Many of the Amazon reviews talked about how the message was the importance of Freedom. Which is a nice all-American message, but not really the message that I got out of the book. It is some about freedom, of course – but when Fredle was first dumped on the grass outside, he was perfectly free and absolutely in danger of his life, both from the illness and from not knowing his way around. I think the more important lesson that Fredle learned was about flexibility and adaptation. Rules are fine if they’re really helping to keep you alive and safe, but they need to be re-evaluated regularly to make sure they really are still the best way to do things. Unmentioned in those reviews, but going along with it, is Fredle’s learning to appreciate beauty, not just going through the day trying to find enough to eat and then sleeping the rest of the day away.
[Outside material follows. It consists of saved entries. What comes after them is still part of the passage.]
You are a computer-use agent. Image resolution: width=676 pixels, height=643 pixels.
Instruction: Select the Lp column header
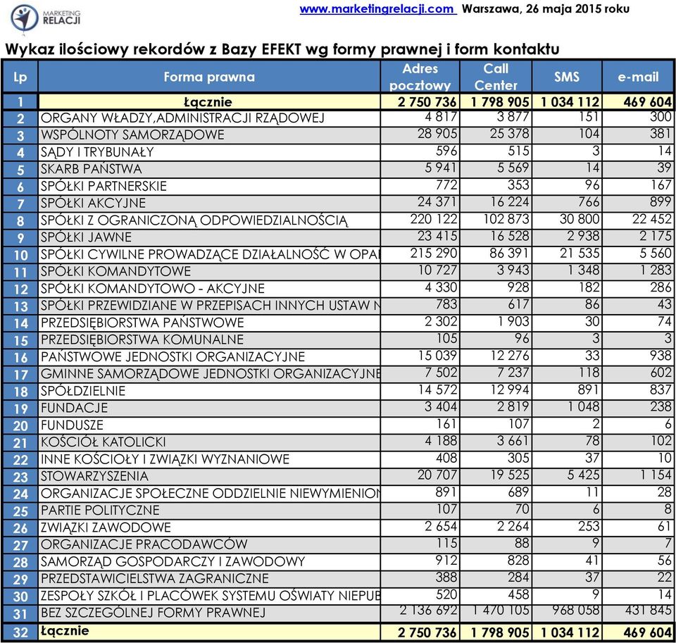20,77
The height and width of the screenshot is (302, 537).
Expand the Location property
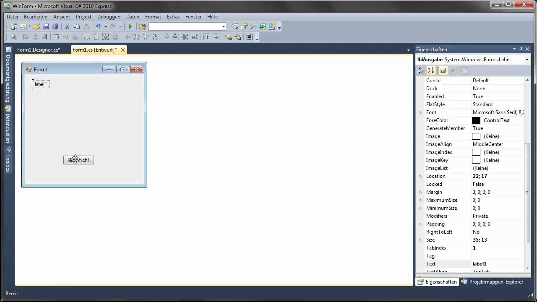tap(420, 176)
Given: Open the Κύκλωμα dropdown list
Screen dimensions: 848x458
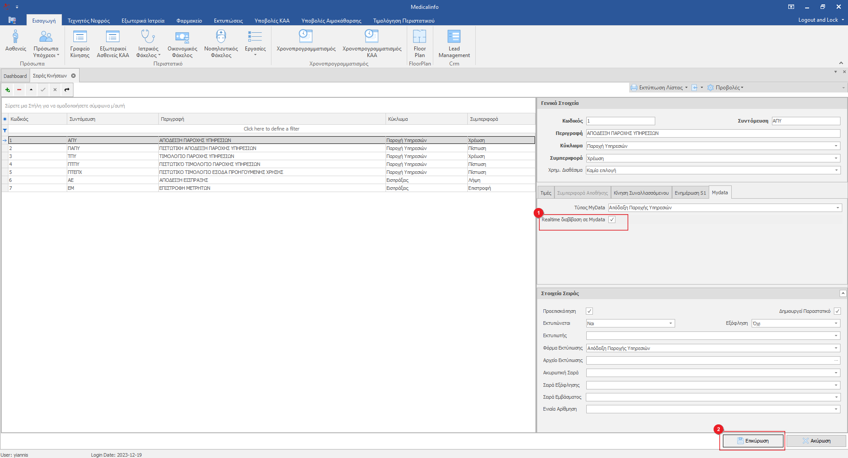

Many Amazon reviewers also found it slow, and aside from the slowish though not uninteresting beginning that I mentioned earlier, we did not find this to be the case. I listen to audio books in the car with my son daily, and rarely does he complain about the suspense of just having to stop wherever we land when we get to school. This time, he was waiting anxiously to find out what would happen to Fredle, especially as we had to turn it off just as Fredle had been spotted by a snake.

This was a runner-up for the annual ALA Odyssey awards for best audio for youth and teens. It was indeed very pleasant listening, though there are also illustrations in the print version that we didn’t see. This is a good choice for elementary-age kids and would make a good fine family read-aloud.

Cross-posted to http://library-mama.dreamwidth.org and http://sapphireone.livejournal.com .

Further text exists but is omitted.